FX Positioning: EUR’s primacy solid ahead of key events
|The euro remains the biggest bullish bet in the G10, according to CFTC data, as speculative positioning on the other low-yielders, the Japanese yen and Swiss franc dropped in the week 1-7 July. US dollar positioning also flattened, while the two biggest shorts, the Canadian dollar and British pound, regained some ground.
EUR remains king
EUR/USD net positioning has flattened up in the week 1-7 July after a downward correction in the previous week, according to CFTC data. The EUR is therefore consolidating its role as the most overbought currency in the G10 ahead of a busy period in the eurozone, with the European Central Bank meeting and the EU summit on the Recovery Fund possibly revamping EUR volatility in the coming days.
Incidentally, EUR is clearly showing a detachment from the other low-yielders as its positioning gauge did not follow the drop in JPY and CHF positioning in the week under review. This may be an indication that speculators are identifying some idiosyncratic EUR positives that are keeping EUR/USD attractive to formulate a USD-bearish view. Expectations around the EU Recovery Fund are quite likely among these positive factors, although it is worth noting that the resilience of EUR to some pessimistic comments on the Fund last week shows how markets are well aware that the path to an agreement is set to be bumpy.
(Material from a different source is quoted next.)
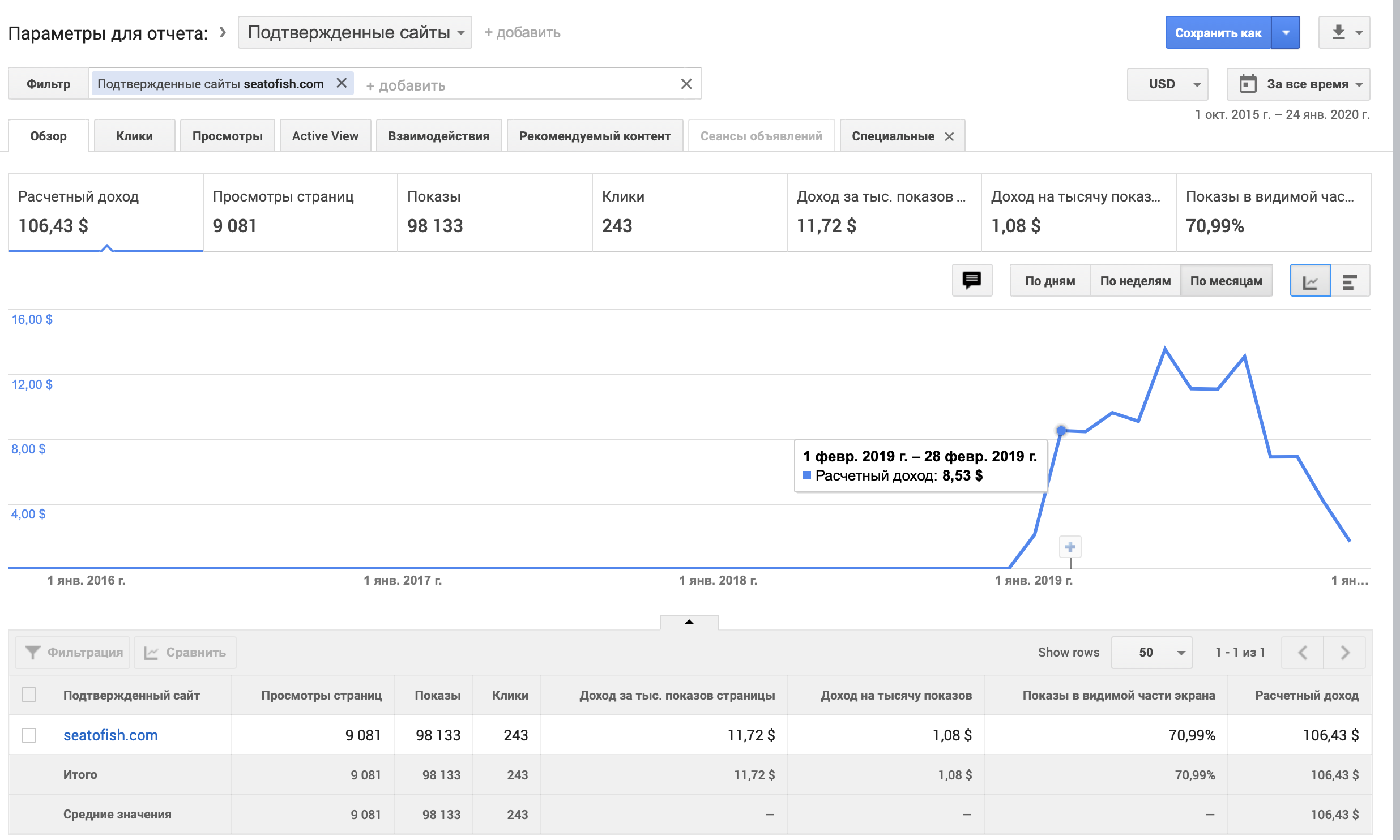The height and width of the screenshot is (840, 1400).
Task: Tick the select-all header checkbox
Action: click(29, 695)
Source: CFTC, Macrobond, ING
Downside bets on JPY rise
JPY positioning dropped again in the reference week, this time by -5% of open interest, and it is now at +12% of open interest. What is interesting to note is that the positioning gauge was not dampened by a long-trimming effect (longs actually increased in the week), but by a sharp increase in JPY short positions (figure below), which jumped from 14% to 20% of open interest.
Source: CFTC, Macrobond, ING
This is a key difference from the fall in positioning displayed by the other safe havens: CHF saw a long-trimming and USD positioning was unchanged. This might be flagging how speculators are identifying some downside potential inherent to JPY as risk sentiment remains supported.
As mentioned, USD positioning (aggregated positions vs G7 currencies reported by CFTC) flattened up around -7% of open interest, below its five-year/ one–standard deviation band. The lower-bound in five years is at -16% of open interest, recorded in March 2018.
CAD slowly regaining ground, GBP longs rise (but shorts too)
Net positioning on the Canadian dollar has continued to move higher at a fairly stable pace, but remains deeply into oversold territory (at -14% of open interest). The dislocation with the rest of the $-bloc therefore remains intact, with the Australian and New Zealand dollars hovering around neutral territory. As the loonie appears torn between conflicting drivers, the lingering net short positioning continues to be an argument for less pronounced downside potential than its pro-cyclical peers.
Sterling’s positioning has also edged up in the week 1-7 July, mostly thanks to a jump in long positions (+3.5% of open interest). Still, there was no evidence of any short-squeeze as GBP shorts also inched up, although at a slower pace than longs. In the next CFTC report (which will cover the period 8-14 July), we may see the positive impact on GBP positioning of UK Chancellor Rishi Sunak’s fiscal announcement. We have highlighted in our latest G10 FX Week Ahead how the fiscal boost now looks fully priced into GBP and that more upside from now on may prove limited.